U.S. President Joe Biden plans to announce Friday that the U.S. will contribute $2 billion to a U.N.-backed program seeking to distribute COVID-19 vaccine doses to the world's poorest nations, Axios reported, citing a seniorWhite House officials.

The U.S. will give an additional $2 billion over the next two years through the COVAX program, the officials announced ahead of Friday's virtual G7 summit. The move comes as the U.S. grapples with not yet getting enough doses to immunize its own population, though the situation in poorer countries is far worse.

"This pandemic is not going to end unless we end it globally," NPR quoted a senior administration official as saying to reporters, noting the risk of new COVID-19 variants developing and spreading.

Biden's action is a sharp departure from his predecessor Donald Trump's threat to back out of the World Health Organization, which he claimed was being too close to China, where the novel coronavirus was first detected in late 2019.

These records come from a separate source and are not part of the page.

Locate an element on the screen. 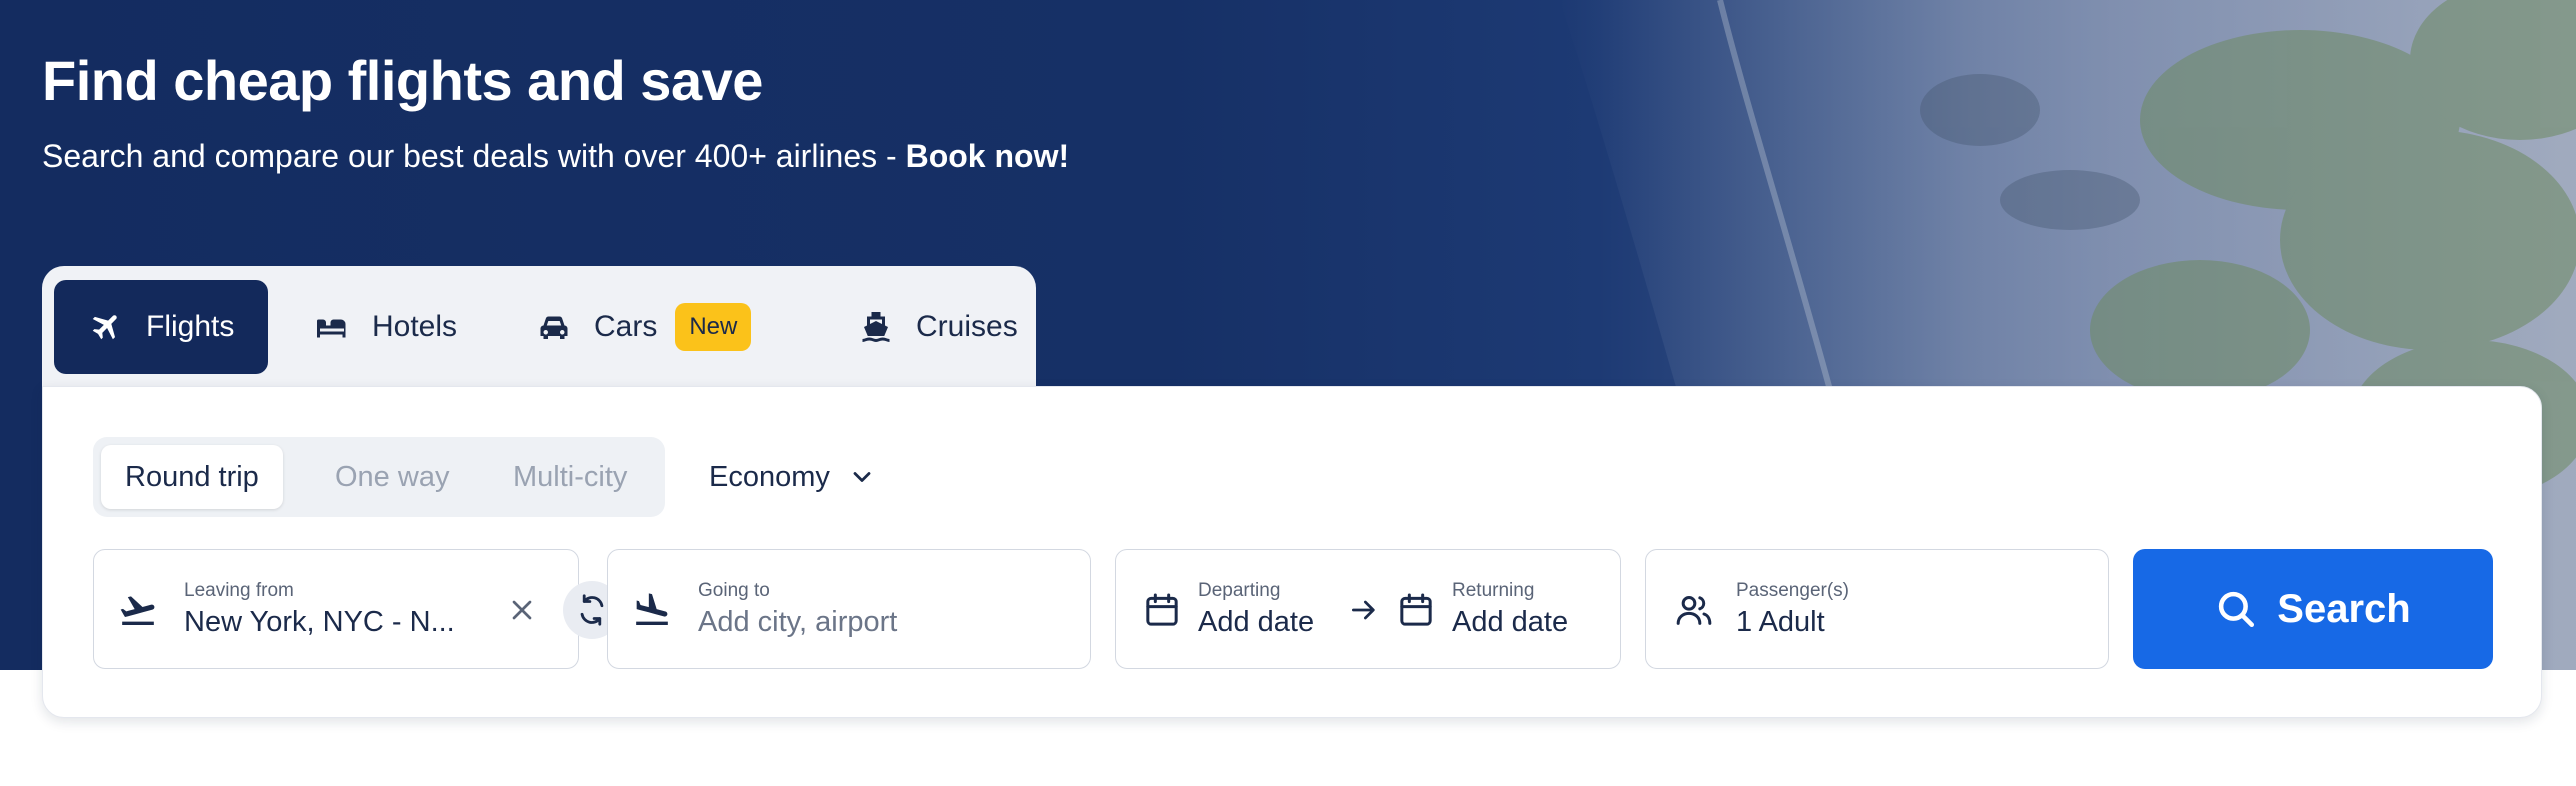 The width and height of the screenshot is (2576, 786). tab-flights: Flights is located at coordinates (162, 327). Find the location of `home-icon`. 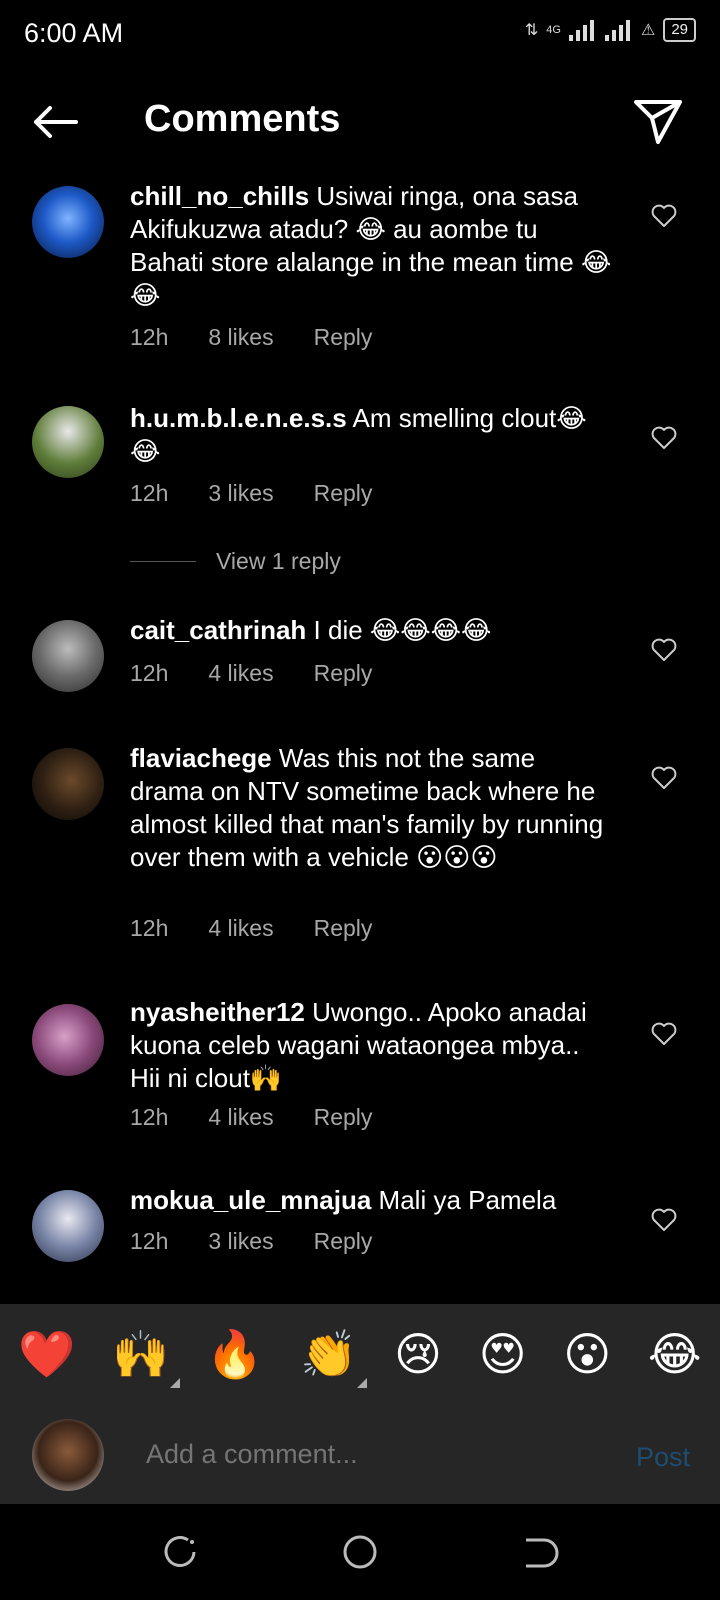

home-icon is located at coordinates (360, 1552).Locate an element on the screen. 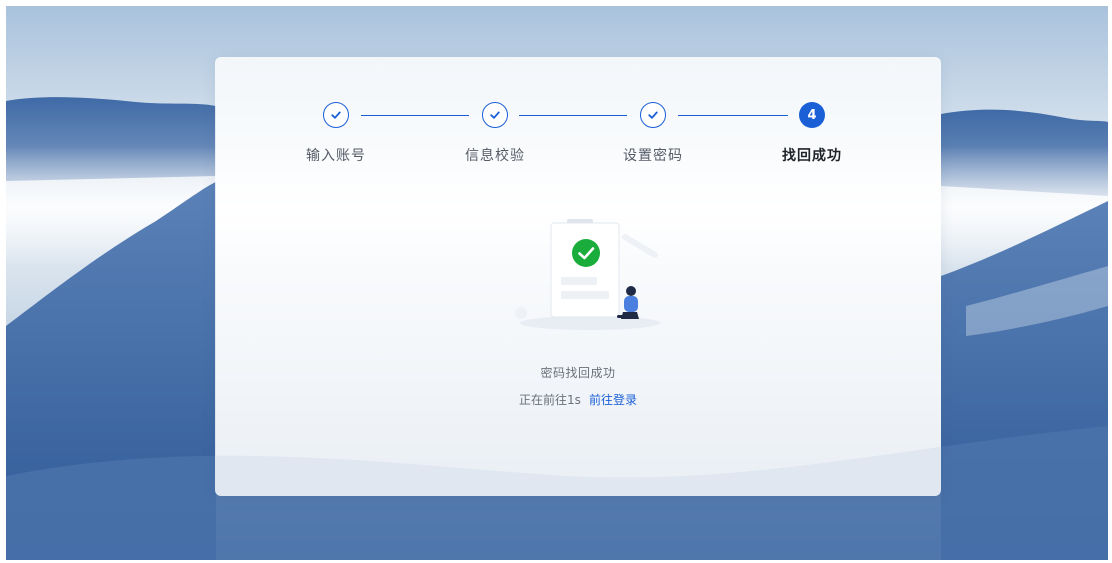 The height and width of the screenshot is (563, 1112). step-3-circle is located at coordinates (653, 115).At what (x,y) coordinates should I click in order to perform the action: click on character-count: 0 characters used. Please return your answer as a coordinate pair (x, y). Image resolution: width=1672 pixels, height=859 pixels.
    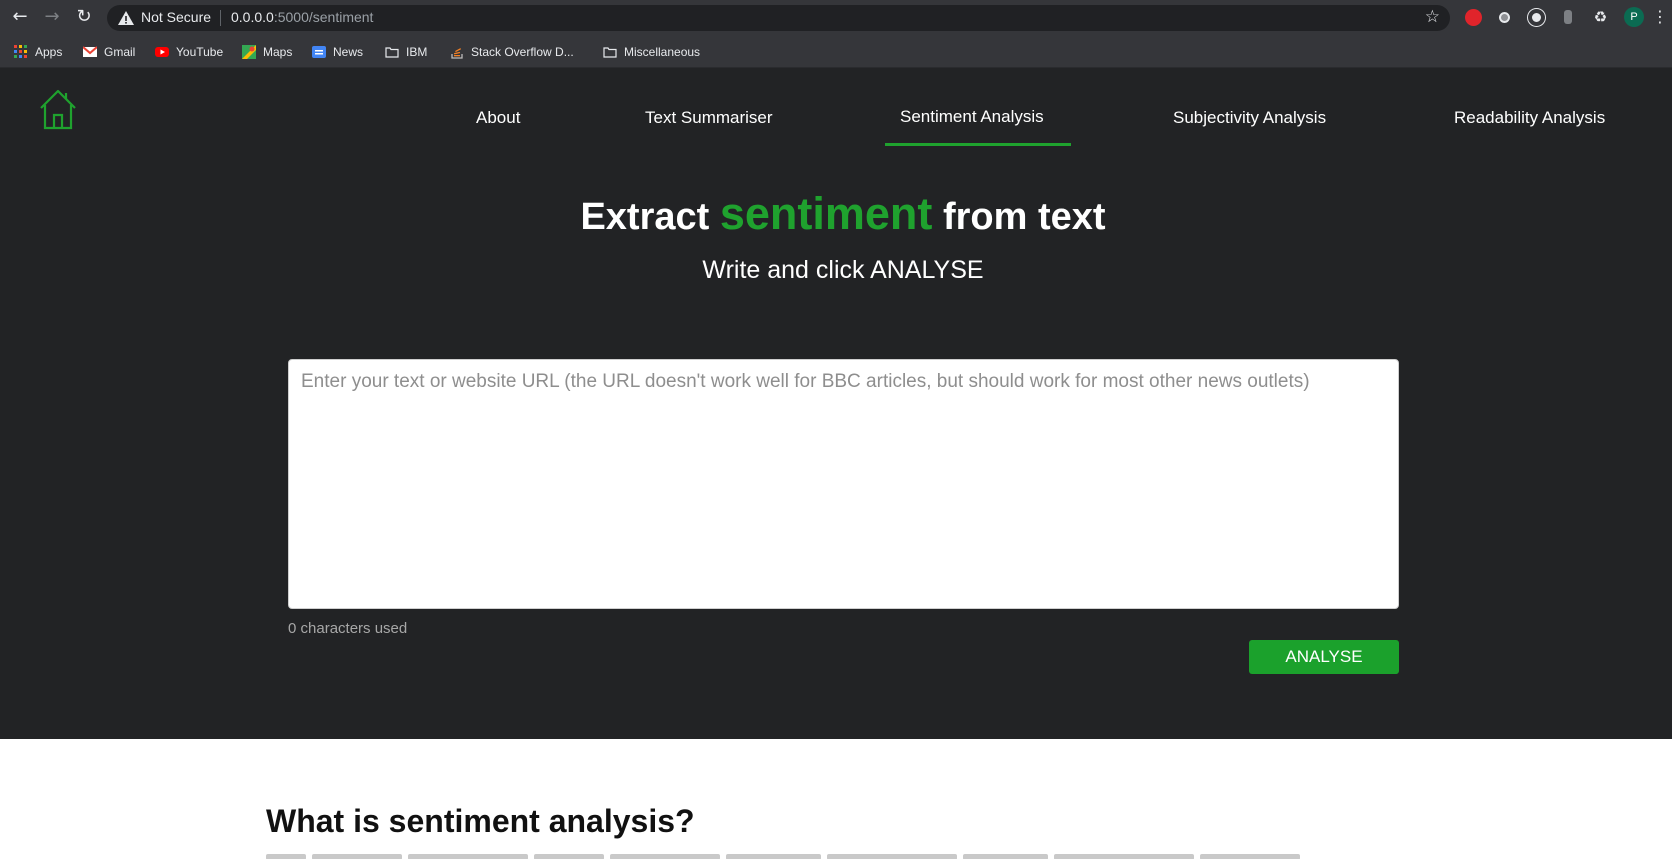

France will donate 5% of its secured supplies to the initiative while the UK also will announce the commitment during the G7 summit, a meeting of th world's top economies to start Friday via livestream, according to Bloomberq. Novavax separately announced it will supply more than 1 billion doses of the vaccine to COVAX.

To date, 10 nations have used 75% of all COVID-19 vaccines, while more than 130 countries have yet to get a single shot, the United Nations said Thursday.

The vaccine alliance GAVI, which helps lead COVAX, in November said that more than $2 billion had been allocated to acquire COVID-19 vaccines, but at least $5 billion more was needed.

COVAX targets to roll out at least 2 billion vaccine doses by the end of the year to cover almost a quarter of the most vulnerable people in poor and middle-income nations.

The U.S.' vaccine supply is expected to double in the next few weeks and months, based on an analysis by Bloomberg, although winter storms across the country continue to hinder the vaccination campaign.